> Directions for this task
Each of the entries below is to be written out exactly, and the images skipped.

Stored items

================================

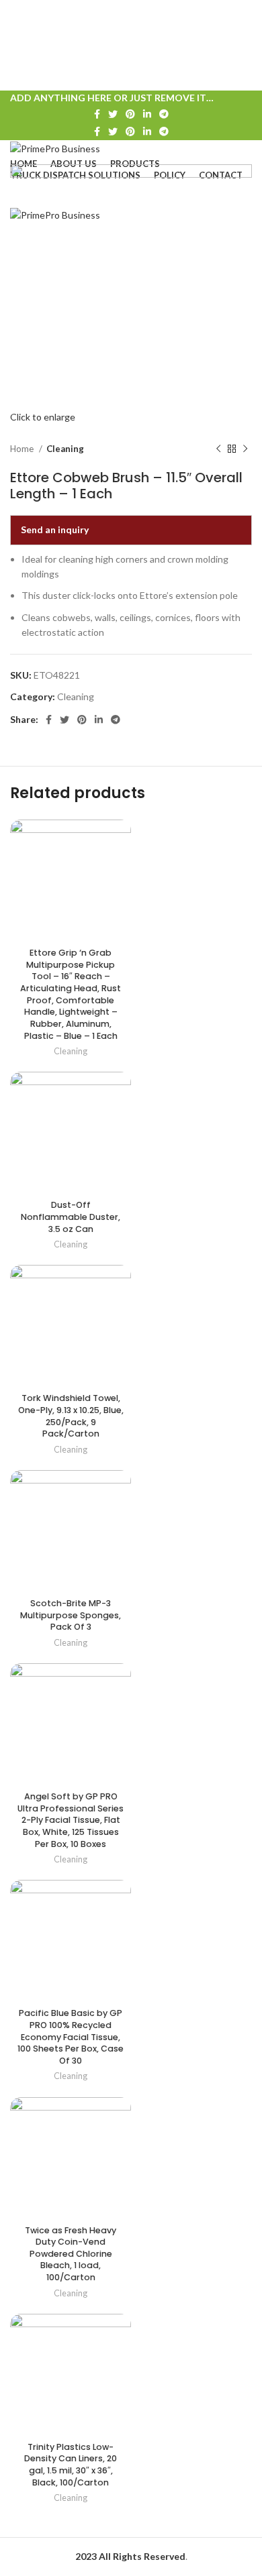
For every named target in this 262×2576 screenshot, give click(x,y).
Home (23, 448)
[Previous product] (218, 449)
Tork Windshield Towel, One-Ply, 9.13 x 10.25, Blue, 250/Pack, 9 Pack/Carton (71, 1415)
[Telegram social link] (164, 114)
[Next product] (245, 449)
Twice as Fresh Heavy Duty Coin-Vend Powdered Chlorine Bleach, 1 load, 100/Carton (70, 2254)
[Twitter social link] (113, 114)
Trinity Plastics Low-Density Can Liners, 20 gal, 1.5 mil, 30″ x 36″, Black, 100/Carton (70, 2464)
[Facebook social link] (97, 114)
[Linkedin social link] (147, 114)
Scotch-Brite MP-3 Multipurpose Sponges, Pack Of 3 (70, 1615)
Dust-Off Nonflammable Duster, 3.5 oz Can (70, 1216)
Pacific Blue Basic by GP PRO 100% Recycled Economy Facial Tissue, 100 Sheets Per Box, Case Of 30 (70, 2036)
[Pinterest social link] (130, 114)
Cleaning (65, 448)
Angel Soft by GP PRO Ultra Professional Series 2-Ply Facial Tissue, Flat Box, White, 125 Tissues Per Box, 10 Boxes (70, 1820)
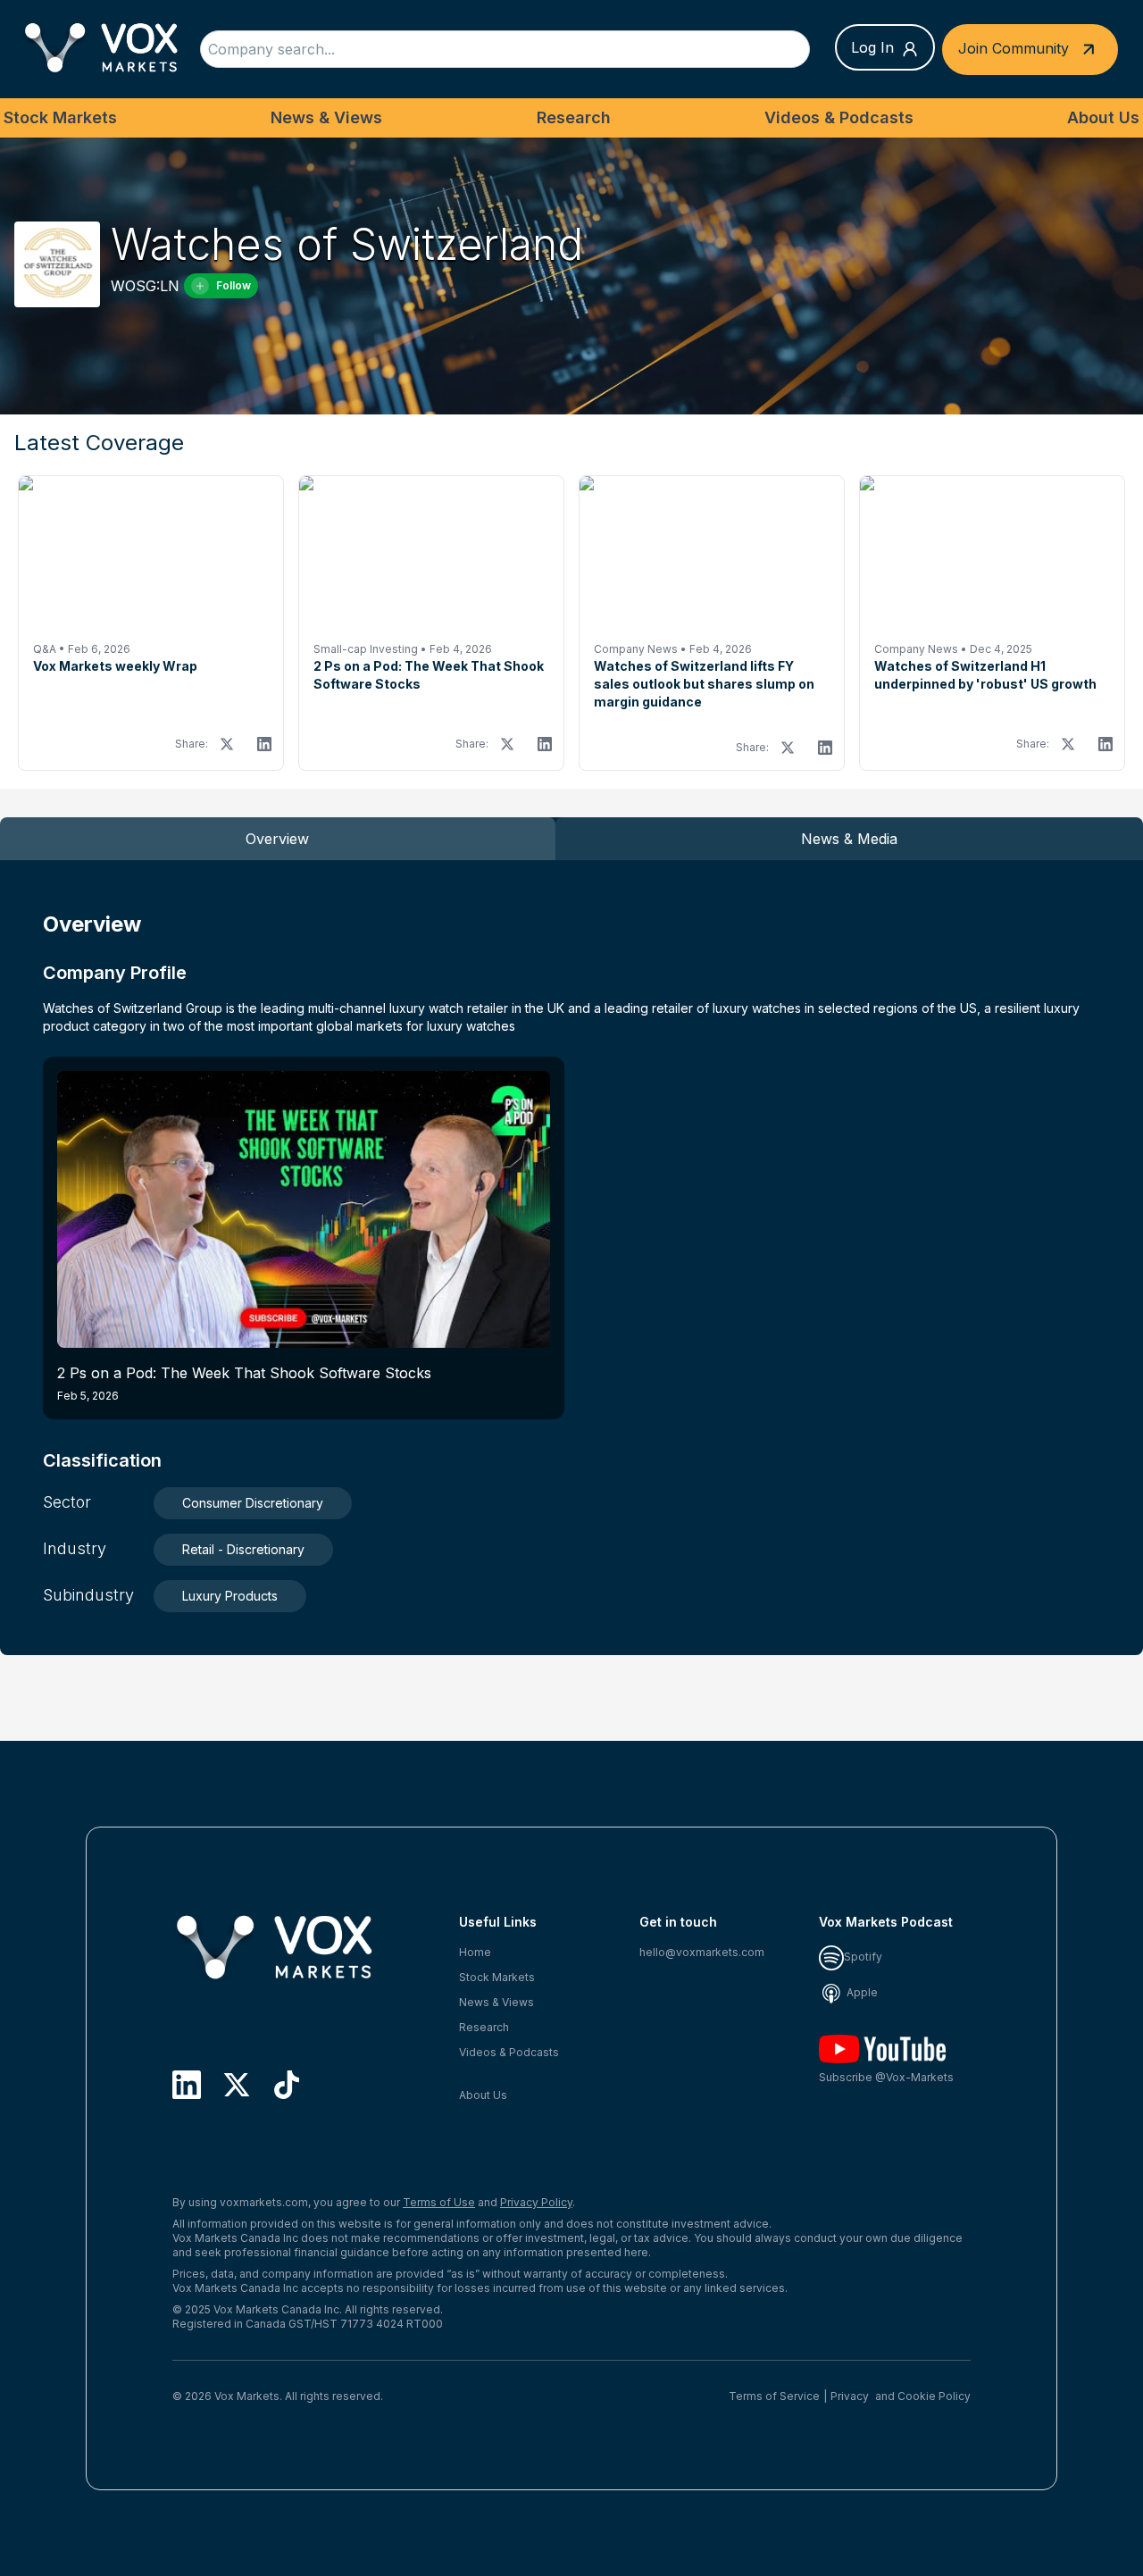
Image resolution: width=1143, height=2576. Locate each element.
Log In (872, 47)
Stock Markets (60, 117)
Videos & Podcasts (839, 117)
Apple (861, 1992)
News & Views (326, 117)
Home (475, 1952)
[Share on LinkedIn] (264, 744)
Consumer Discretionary (252, 1502)
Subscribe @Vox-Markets (886, 2077)
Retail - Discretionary (243, 1549)
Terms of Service (774, 2396)
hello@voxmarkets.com (701, 1952)
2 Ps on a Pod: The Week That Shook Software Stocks (244, 1383)
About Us (1103, 117)
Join (1013, 47)
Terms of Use (439, 2202)
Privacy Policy (536, 2202)
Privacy (849, 2396)
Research (574, 117)
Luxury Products (230, 1595)
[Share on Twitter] (227, 744)
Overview (277, 839)
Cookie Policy (934, 2396)
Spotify (863, 1956)
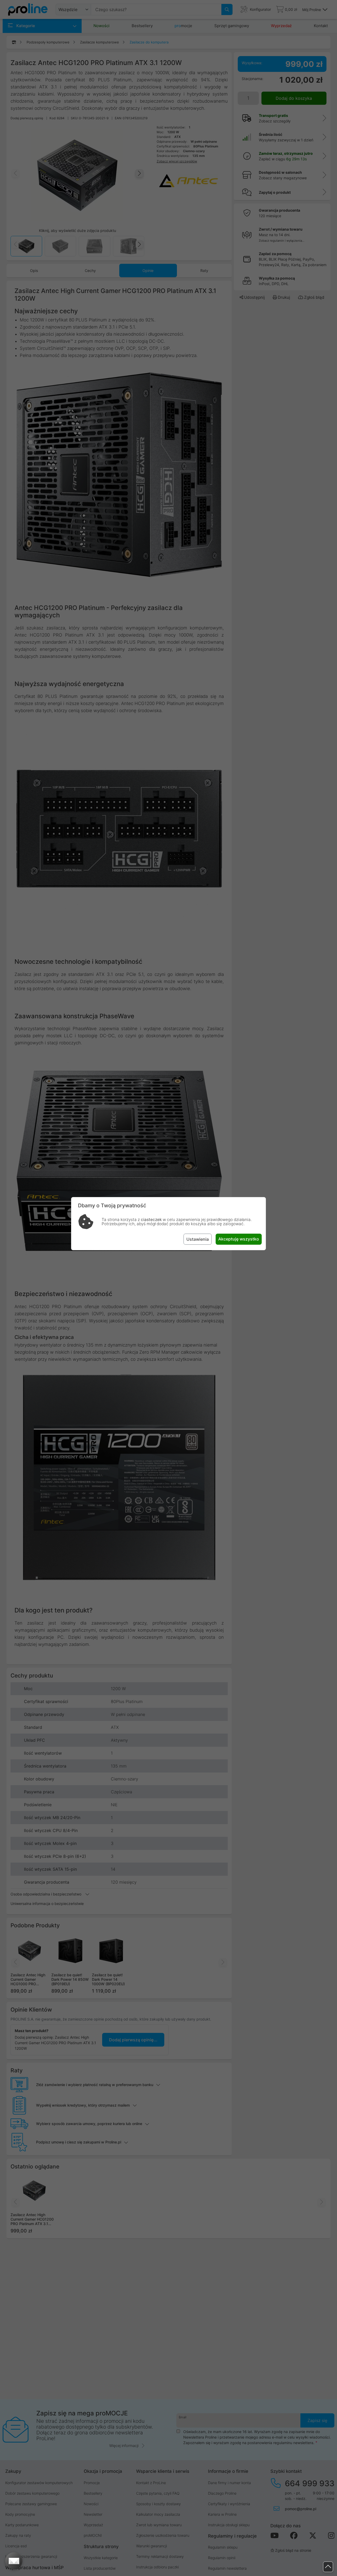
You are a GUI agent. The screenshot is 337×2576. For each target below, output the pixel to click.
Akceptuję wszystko (238, 1239)
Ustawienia (197, 1239)
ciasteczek (151, 1219)
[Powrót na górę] (328, 2567)
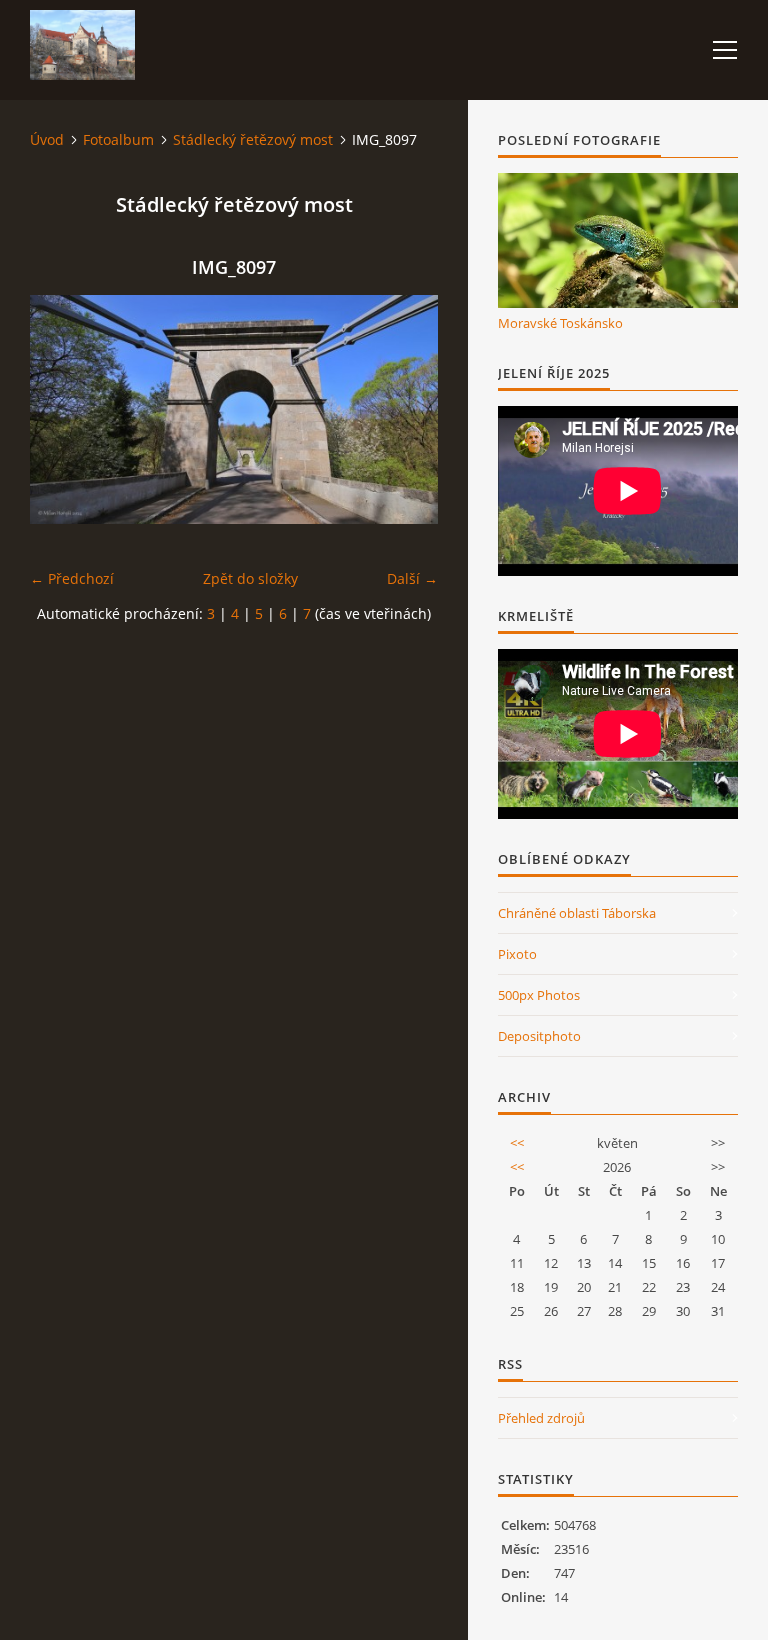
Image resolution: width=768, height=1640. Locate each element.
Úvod (47, 139)
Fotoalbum (118, 139)
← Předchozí (72, 578)
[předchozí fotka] (62, 409)
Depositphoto (539, 1036)
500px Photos (539, 995)
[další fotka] (405, 409)
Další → (412, 578)
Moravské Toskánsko (560, 323)
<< (517, 1143)
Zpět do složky (250, 578)
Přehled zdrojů (541, 1418)
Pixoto (517, 954)
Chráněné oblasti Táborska (577, 913)
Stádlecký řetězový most (253, 139)
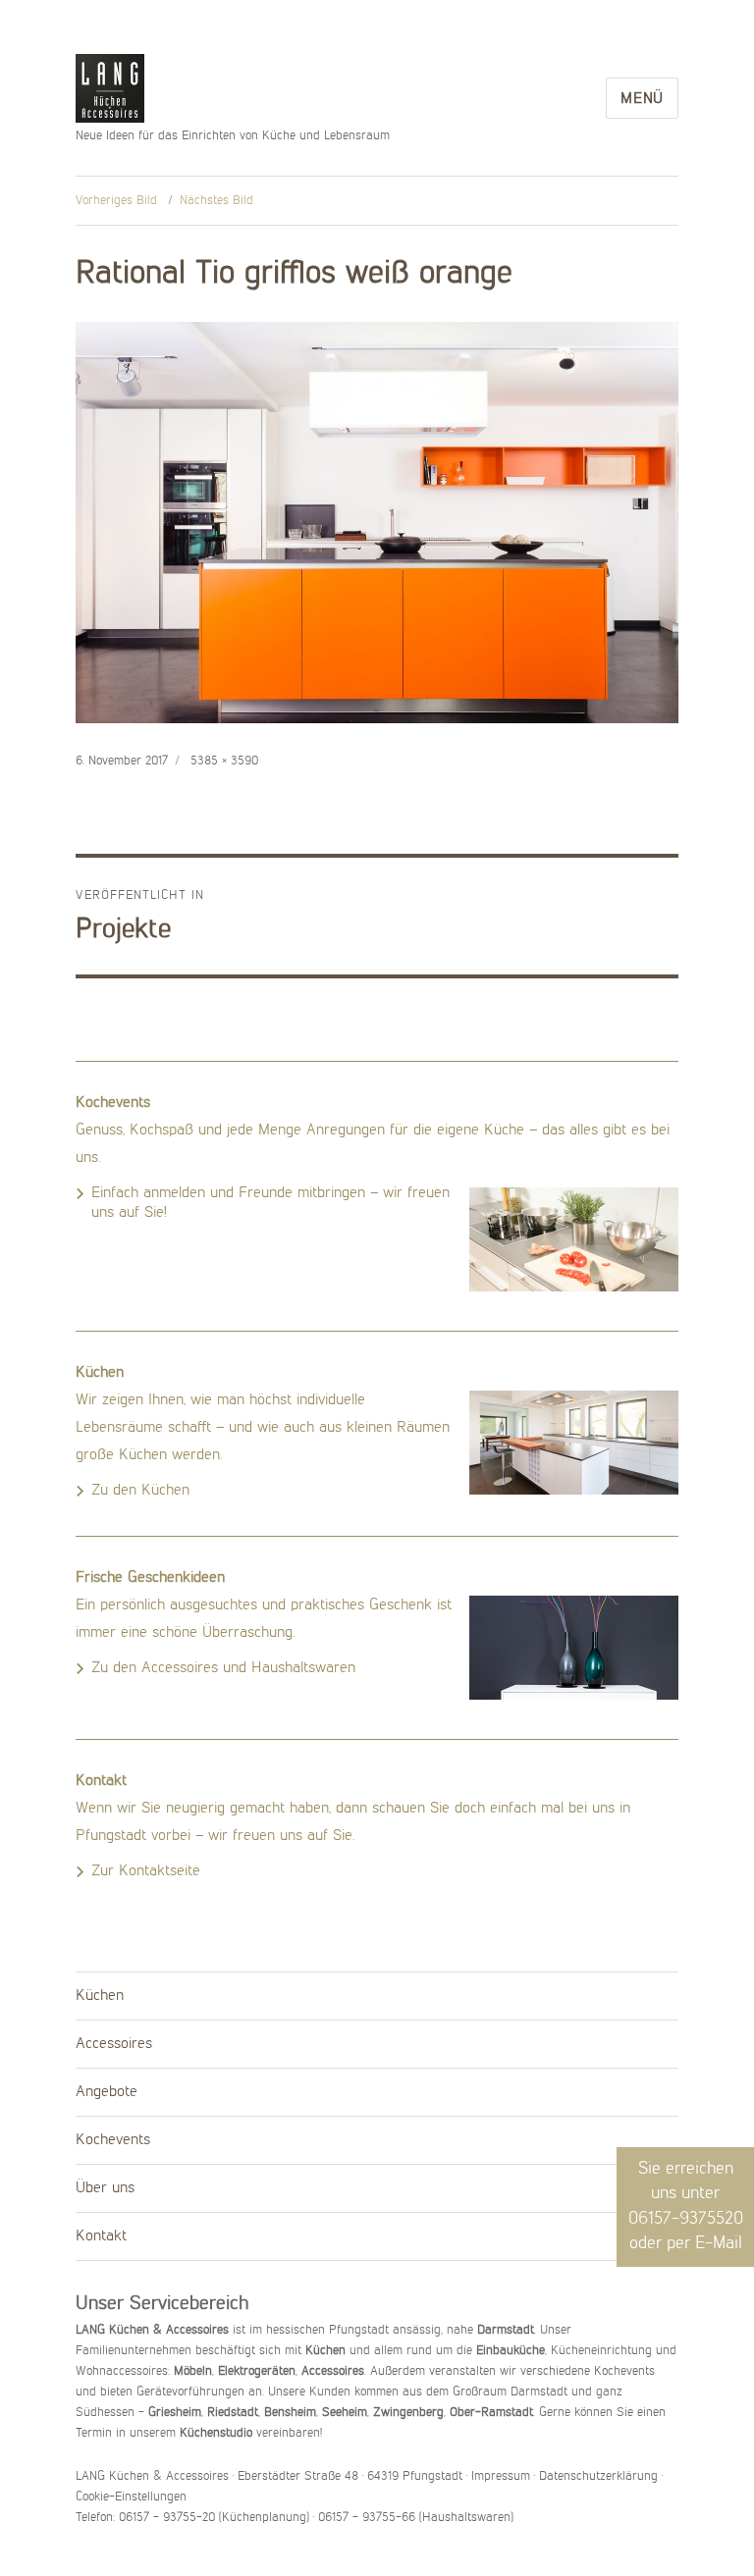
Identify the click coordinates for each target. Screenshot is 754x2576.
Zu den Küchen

================================

> Output of the exercise
For every named target in this 262×2576 screenshot, give click(x,y).
Home (23, 448)
[Previous product] (218, 449)
Tork Windshield Towel, One-Ply, 9.13 x 10.25, Blue, 250/Pack, 9 Pack/Carton (71, 1415)
[Telegram social link] (164, 114)
[Next product] (245, 449)
Twice as Fresh Heavy Duty Coin-Vend Powdered Chlorine Bleach, 1 load, 100/Carton (70, 2254)
[Twitter social link] (113, 114)
Trinity Plastics Low-Density Can Liners, 20 gal, 1.5 mil, 30″ x 36″, Black, 100/Carton (70, 2464)
[Facebook social link] (97, 114)
[Linkedin social link] (147, 114)
Scotch-Brite MP-3 Multipurpose Sponges, Pack Of 3 (70, 1615)
Dust-Off Nonflammable Duster, 3.5 oz Can (70, 1216)
Pacific Blue Basic by GP PRO 100% Recycled Economy Facial Tissue, 100 Sheets Per Box, Case Of 30 (70, 2036)
[Pinterest social link] (130, 114)
Cleaning (65, 448)
Angel Soft by GP PRO Ultra Professional Series 2-Ply Facial Tissue, Flat Box, White, 125 Tissues Per Box, 10 Boxes (70, 1820)
Image resolution: width=1143, height=2576. Locate each element.
Log In (872, 47)
Stock Markets (60, 117)
Videos & Podcasts (839, 117)
Apple (861, 1992)
News & Views (326, 117)
Home (475, 1952)
[Share on LinkedIn] (264, 744)
Consumer Discretionary (252, 1502)
Subscribe @Vox-Markets (886, 2077)
Retail - Discretionary (243, 1549)
Terms of Service (774, 2396)
hello@voxmarkets.com (701, 1952)
2 Ps on a Pod: The Week That Shook Software Stocks (244, 1383)
About Us (1103, 117)
Join (1013, 47)
Terms of Use (439, 2202)
Privacy Policy (536, 2202)
Privacy (849, 2396)
Research (574, 117)
Luxury Products (230, 1595)
[Share on Twitter] (227, 744)
Overview (277, 839)
Cookie Policy (934, 2396)
Spotify (863, 1956)
You are a GUI agent. The screenshot is 337×2576. For each target below, output the pixel to click.
Akceptuję wszystko (238, 1239)
Ustawienia (197, 1239)
ciasteczek (151, 1219)
[Powrót na górę] (328, 2567)
Image resolution: width=768, height=1640. Locate each element.
Úvod (47, 139)
Fotoalbum (118, 139)
← Předchozí (72, 578)
[předchozí fotka] (62, 409)
Depositphoto (539, 1036)
500px Photos (539, 995)
[další fotka] (405, 409)
Další → (412, 578)
Moravské Toskánsko (560, 323)
<< (517, 1143)
Zpět do složky (250, 578)
Přehled zdrojů (541, 1418)
Pixoto (517, 954)
Chráněné oblasti Táborska (577, 913)
Stádlecký řetězový most (253, 139)
Identify the click coordinates for each target. Screenshot is 754x2576.
Zu den Küchen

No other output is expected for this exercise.